Isolation and Sequence Analysis of VP2 Gene of Canine Parvovirus from Fangcheng,Henan

为了解犬细小病毒的临床流行及变异情况,本研究于河南省方城县采集了8份疑似CPV感染犬粪便样品,经过PCR检测、CRFK细胞增殖培养、透射电镜观察和病毒滴度测定后,对其VP2基因进行序列分析。结果表明5株分离株为犬细小病毒,病毒滴度分别为10^(-4.22)/0.1 mL(China-HN-01株)、10^(-3.56)/0.1 mL(China-HN-02株)、10^(-3.78)/0.1 mL(China-HN-05株)、10^(-4.4)7/0.1 mL(China-HN-06株)、10^(-4.4)/0.1 mL(China-HN-07株)。VP2基因序列比对和遗传进化树分析结果显示,4株分离株基因型为New CPV-2a,1株分离株基因型为CPV-2c,5株分离株与疫苗株的同源性为97.8%~98.7%,与国内外参考毒株的同源性为94.0%~99.0%,4株New CPV-2a基因型毒株与四川的Canine/China/24/2017株亲缘关系最近,CPV-2c基因型毒株与蒙古国5-MGL分离株位于同一分支,与我国河南地区的3株CPV-2c毒株亲缘关系较远。对河南方城地区CPV毒株的分析,为研究CPV变异株在河南地区的传播和宠物疫病防控提供了理论依据。

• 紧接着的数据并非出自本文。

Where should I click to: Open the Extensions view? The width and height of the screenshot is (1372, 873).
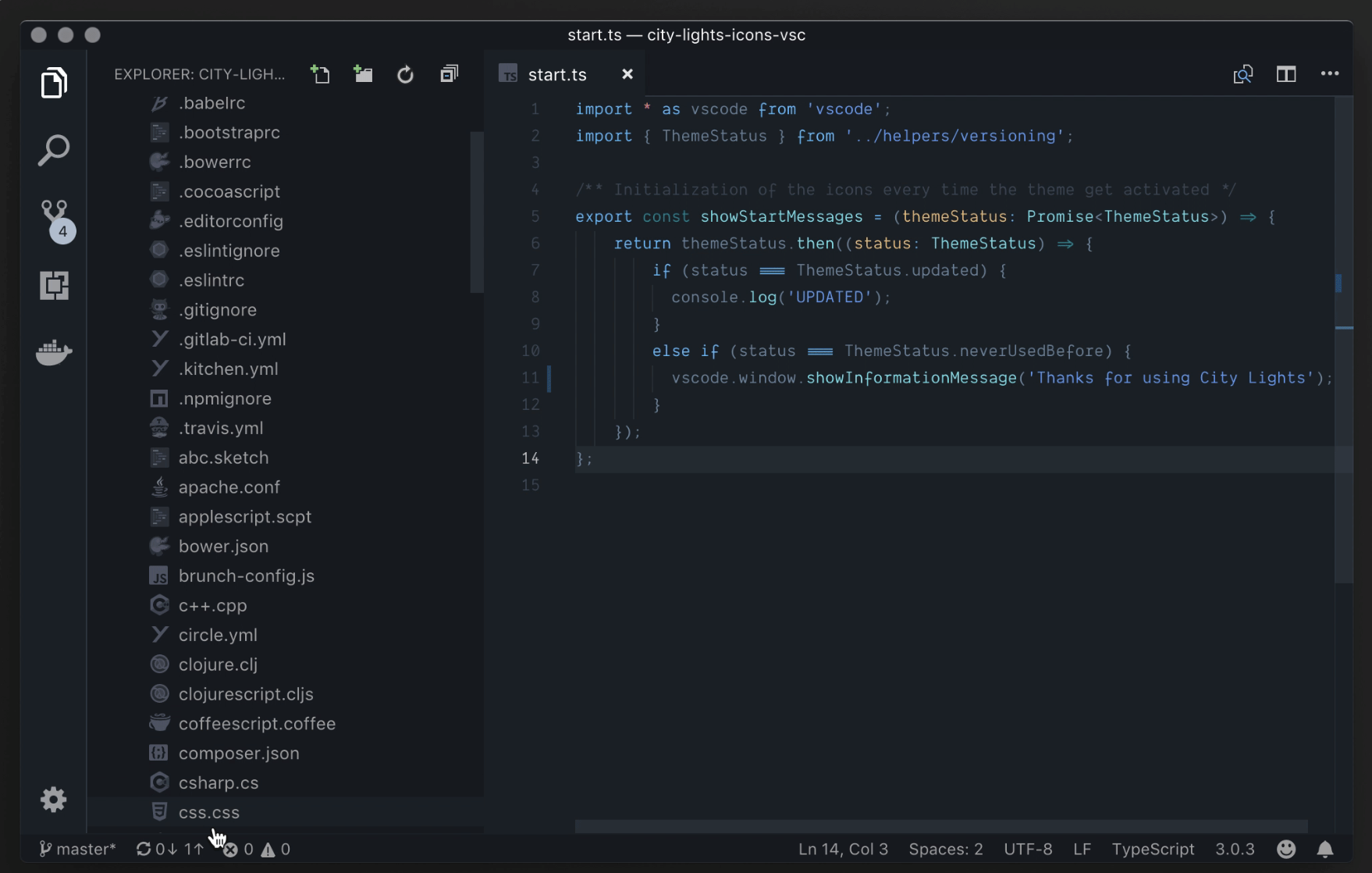[54, 286]
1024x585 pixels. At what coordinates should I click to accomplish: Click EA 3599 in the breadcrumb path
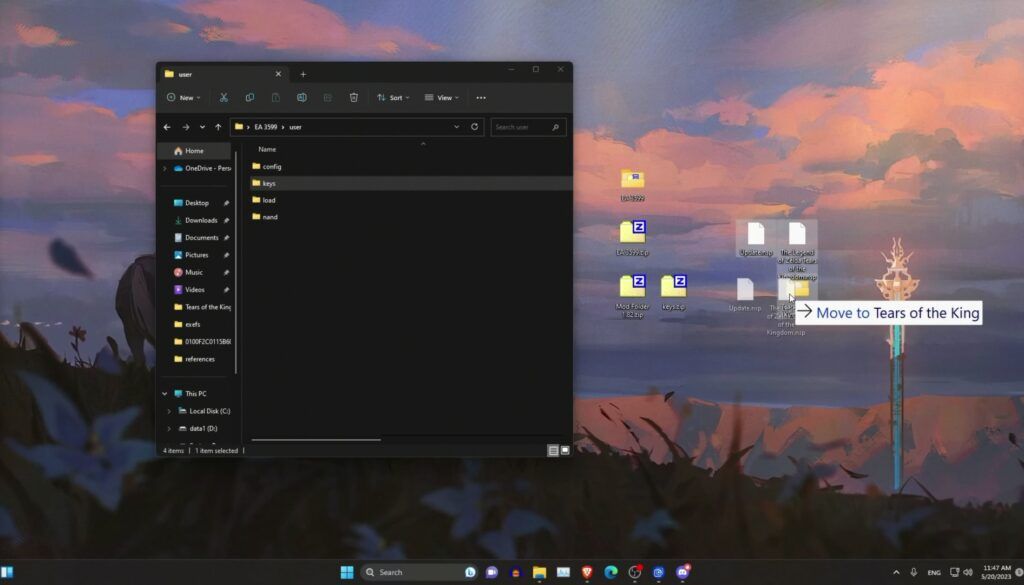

In order to investigate the prevalence and variation of Canine parvovirus,8 fecal samples were collected from dogs suspected of CPV infection from Fangcheng county,Henan province.Five CPV isolates were obtained based on PCR amplification,growth on CRFK cells,transmission electron microscopy and virus titration.The TCID50 titers of these isolates were 10^(-4.22)/0.1 mL(China-HN-01 strain),10^(-3.56)/0.1 mL(China-HN-02 strain),10^(-3.78)/0.1 mL(China-HN-05 strain),10^(-4.4)7/0.1 mL(China-HN-06 strain)and 10^(-4.4)/0.1 mL(China-HN-07 strain),respectively.The VP2 gene of these isolates were then sequenced for phylogenetic analysis.Four isolates belonged to new CPV-2a subtype and 1 isolate belonged to CPV-2c subtype.These 5 isolates were 97.8%-98.7%identical to the vaccine strains and 94.0%-99.0%to the domestic and foreign reference strains.4 isolates of new CPV-2a subtype had the closest genetic relationship with Canine/China/24/2017 strains from Sichuan.The isolate of CPV-2c subtype was clustered in the same branch with the Mongolian 5-MGL isolate and distantly related to 3 CPV-2c subtype isolates from Henan province.These results provided a theoretical basis for the epidemiology of CPV mutant strains in Henan province and prevention and control of pet disease.